What you will do –
Give back all the records below, unaltered.

Extracted information –

□ □ □ □ □ □ □

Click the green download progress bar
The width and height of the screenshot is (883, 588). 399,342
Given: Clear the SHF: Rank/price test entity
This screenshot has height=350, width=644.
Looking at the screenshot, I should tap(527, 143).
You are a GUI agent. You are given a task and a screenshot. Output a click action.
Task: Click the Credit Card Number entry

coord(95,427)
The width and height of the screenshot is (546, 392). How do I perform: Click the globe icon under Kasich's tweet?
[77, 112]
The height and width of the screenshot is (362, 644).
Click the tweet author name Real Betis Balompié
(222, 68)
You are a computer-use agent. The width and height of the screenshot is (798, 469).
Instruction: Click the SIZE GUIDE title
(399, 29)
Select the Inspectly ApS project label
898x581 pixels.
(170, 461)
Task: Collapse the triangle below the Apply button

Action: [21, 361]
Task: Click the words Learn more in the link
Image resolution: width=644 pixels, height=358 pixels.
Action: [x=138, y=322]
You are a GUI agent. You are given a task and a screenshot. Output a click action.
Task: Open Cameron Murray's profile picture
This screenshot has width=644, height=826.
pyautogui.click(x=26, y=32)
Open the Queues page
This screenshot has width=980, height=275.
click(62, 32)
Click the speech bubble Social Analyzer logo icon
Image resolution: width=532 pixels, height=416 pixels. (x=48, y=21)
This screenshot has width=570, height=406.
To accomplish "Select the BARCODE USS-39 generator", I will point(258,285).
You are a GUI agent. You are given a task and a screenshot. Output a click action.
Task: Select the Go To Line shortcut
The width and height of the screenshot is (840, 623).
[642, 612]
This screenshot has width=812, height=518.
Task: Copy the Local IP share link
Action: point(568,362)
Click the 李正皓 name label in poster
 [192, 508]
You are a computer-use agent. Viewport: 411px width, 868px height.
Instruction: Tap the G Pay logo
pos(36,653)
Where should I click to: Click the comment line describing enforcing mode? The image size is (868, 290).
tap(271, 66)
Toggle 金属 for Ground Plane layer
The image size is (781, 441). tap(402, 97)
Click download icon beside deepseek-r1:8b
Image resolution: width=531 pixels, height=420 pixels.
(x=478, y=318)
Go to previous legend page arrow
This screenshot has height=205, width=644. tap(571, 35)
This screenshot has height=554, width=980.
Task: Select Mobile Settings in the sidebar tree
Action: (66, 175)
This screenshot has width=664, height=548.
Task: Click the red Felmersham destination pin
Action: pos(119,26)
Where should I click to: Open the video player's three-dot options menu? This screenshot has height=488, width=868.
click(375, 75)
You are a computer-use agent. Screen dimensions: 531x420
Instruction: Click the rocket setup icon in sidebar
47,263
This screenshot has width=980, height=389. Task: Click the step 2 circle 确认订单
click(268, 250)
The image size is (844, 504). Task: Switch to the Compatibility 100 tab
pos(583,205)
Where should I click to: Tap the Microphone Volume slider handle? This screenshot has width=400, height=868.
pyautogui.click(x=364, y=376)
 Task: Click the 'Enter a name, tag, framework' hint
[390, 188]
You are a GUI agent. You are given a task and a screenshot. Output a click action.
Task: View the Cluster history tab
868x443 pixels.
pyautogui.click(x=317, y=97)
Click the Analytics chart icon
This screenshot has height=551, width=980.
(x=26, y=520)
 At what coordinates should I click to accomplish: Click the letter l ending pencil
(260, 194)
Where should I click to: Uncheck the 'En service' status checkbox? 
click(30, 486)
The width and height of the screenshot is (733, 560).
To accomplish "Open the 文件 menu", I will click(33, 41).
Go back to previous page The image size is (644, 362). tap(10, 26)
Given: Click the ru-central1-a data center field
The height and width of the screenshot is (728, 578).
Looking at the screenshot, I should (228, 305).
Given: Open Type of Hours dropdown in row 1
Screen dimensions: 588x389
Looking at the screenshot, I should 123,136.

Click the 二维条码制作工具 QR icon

□ □ □ □ □ □ □

Task answer –
Click the green download progress bar
The width and height of the screenshot is (883, 588). 399,342
Given: Clear the SHF: Rank/price test entity
This screenshot has height=350, width=644.
Looking at the screenshot, I should tap(527, 143).
You are a GUI agent. You are given a task and a screenshot. Output a click action.
Task: Click the Credit Card Number entry

coord(95,427)
The width and height of the screenshot is (546, 392). How do I perform: Click the globe icon under Kasich's tweet?
[77, 112]
The height and width of the screenshot is (362, 644).
Click the tweet author name Real Betis Balompié
(222, 68)
You are a computer-use agent. The width and height of the screenshot is (798, 469).
Instruction: Click the SIZE GUIDE title
(399, 29)
Select the Inspectly ApS project label
898x581 pixels.
(170, 461)
Task: Collapse the triangle below the Apply button

Action: [21, 361]
Task: Click the words Learn more in the link
Image resolution: width=644 pixels, height=358 pixels.
Action: [x=138, y=322]
You are a GUI agent. You are given a task and a screenshot. Output a click action.
Task: Open Cameron Murray's profile picture
This screenshot has width=644, height=826.
pyautogui.click(x=26, y=32)
Open the Queues page
This screenshot has width=980, height=275.
click(62, 32)
Click the speech bubble Social Analyzer logo icon
Image resolution: width=532 pixels, height=416 pixels. (x=48, y=21)
This screenshot has width=570, height=406.
To accomplish "Select the BARCODE USS-39 generator", I will point(258,285).
You are a GUI agent. You are given a task and a screenshot. Output a click action.
Task: Select the Go To Line shortcut
The width and height of the screenshot is (840, 623).
[642, 612]
This screenshot has width=812, height=518.
Task: Copy the Local IP share link
Action: point(568,362)
Click the 李正皓 name label in poster
 [192, 508]
You are a computer-use agent. Viewport: 411px width, 868px height.
Instruction: Tap the G Pay logo
pos(36,653)
Where should I click to: Click the comment line describing enforcing mode? The image size is (868, 290).
tap(271, 66)
Toggle 金属 for Ground Plane layer
The image size is (781, 441). tap(402, 97)
Click download icon beside deepseek-r1:8b
Image resolution: width=531 pixels, height=420 pixels.
(x=478, y=318)
Go to previous legend page arrow
This screenshot has height=205, width=644. tap(571, 35)
This screenshot has height=554, width=980.
Task: Select Mobile Settings in the sidebar tree
Action: (66, 175)
This screenshot has width=664, height=548.
Task: Click the red Felmersham destination pin
Action: pos(119,26)
Where should I click to: Open the video player's three-dot options menu? This screenshot has height=488, width=868.
click(375, 75)
You are a computer-use agent. Screen dimensions: 531x420
Instruction: Click the rocket setup icon in sidebar
47,263
This screenshot has width=980, height=389. Task: Click the step 2 circle 确认订单
click(268, 250)
The image size is (844, 504). Task: Switch to the Compatibility 100 tab
pos(583,205)
Where should I click to: Tap the Microphone Volume slider handle? This screenshot has width=400, height=868.
pyautogui.click(x=364, y=376)
 Task: Click the 'Enter a name, tag, framework' hint
[390, 188]
You are a GUI agent. You are given a task and a screenshot. Output a click action.
Task: View the Cluster history tab
868x443 pixels.
pyautogui.click(x=317, y=97)
Click the Analytics chart icon
This screenshot has height=551, width=980.
(x=26, y=520)
 At what coordinates should I click to accomplish: Click the letter l ending pencil
(260, 194)
Where should I click to: Uncheck the 'En service' status checkbox? 
click(30, 486)
The width and height of the screenshot is (733, 560).
To accomplish "Open the 文件 menu", I will click(33, 41).
Go back to previous page The image size is (644, 362). tap(10, 26)
Given: Click the ru-central1-a data center field
The height and width of the screenshot is (728, 578).
Looking at the screenshot, I should (228, 305).
Given: Open Type of Hours dropdown in row 1
Screen dimensions: 588x389
Looking at the screenshot, I should 123,136.

Click the 二维条码制作工具 QR icon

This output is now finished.